Дорман был уверен только в одном. Ни одно живое существо, когда–либо ходившее по земле или плававшее по морю, не могло занять так много места — а эту тварь он хорошо рассмотрел, когда она, обезумев от боли, в ярости подпрыгнуло над волнами, явив наблюдателям четыре пятых своего тела.
Тем не менее маленький человек осмелился приблизиться к зверю и направил против него все свои силы и смекалку. Он чувствовал также странную смесь любопытства и протеста, вызванного присутствием неизвестного; именно это сделало человека много веков назад таким победоносным покорителем дикой местности.

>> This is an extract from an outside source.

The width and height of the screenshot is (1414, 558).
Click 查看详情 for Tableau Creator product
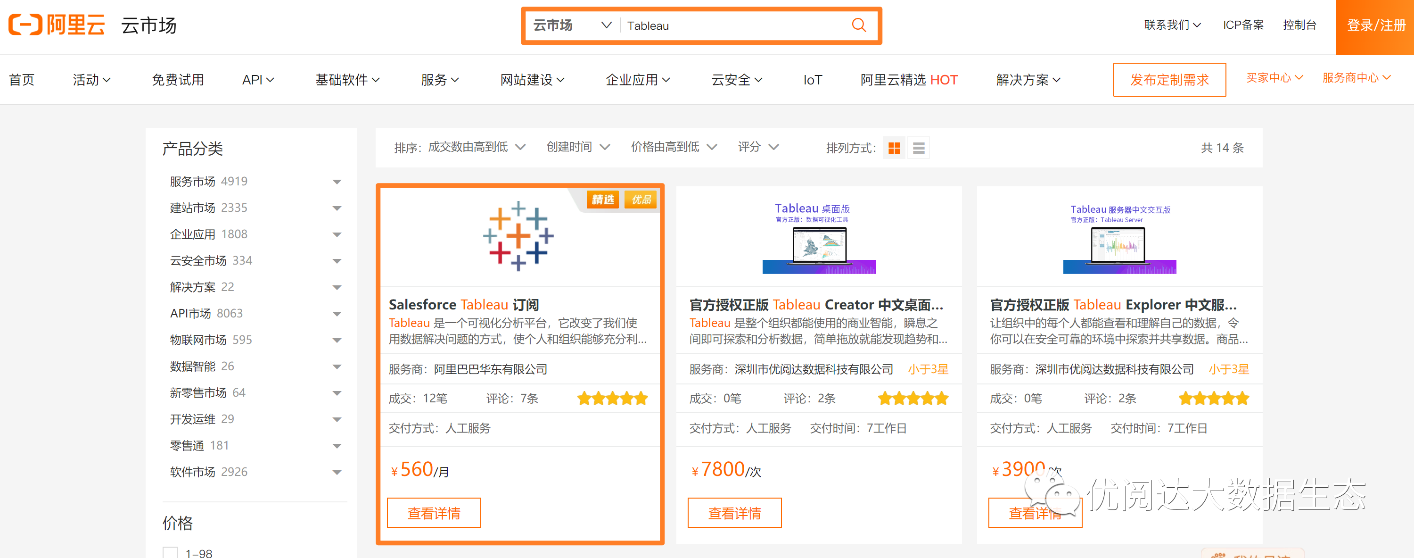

Дорману не было необходимости подниматься на борт, когда лодка покидала пляж двадцатью минутами ранее; он мог следить за происходящим из окруженной глиняной стеной деревни на противоположной стороне бухты, вместе с двумя сотнями взволнованных мужчин и женщин. На расстоянии почти в милю монстр был четко виден. Даже полуголые дети, которые выбегали из домов, чтобы забраться на скользкие от ила камни, могли разглядывать его расширенными от удивления глазами несмотря на предостерегающие крики родителей.
Гребцы также могли держать огромное животное в поле зрения, когда лодка входила в залив. Но прежде чем Дорман успел подняться на ноги, порывы ветра так раскачали нос корабля, что пассажиру, сидевшему на корме, удалось лишь мимолетно разглядеть бок чудовиБуря усиливалась. На мгновенье он поймал себя на мысли, что вспоминал большие ветра, которые ревели в годы его отрочества в Дакоте, до того, как он уехал на восток, чтобы стать специалистом–археологом в диких джунглях центральной Мексики. Раньше. Задолго до этого дня…
Ветер, казалось, теперь изменил направление, дул он так яростно, что устоять на ногах было почти невозможно — особенно когда руки Джоан так крепко обвились вокруг его колен.
Он попытался выпутаться из ее объятий, но хватка женщины внезапно стала такой крепкой, что ему пришлось в третий раз сесть и выслушать Джоан.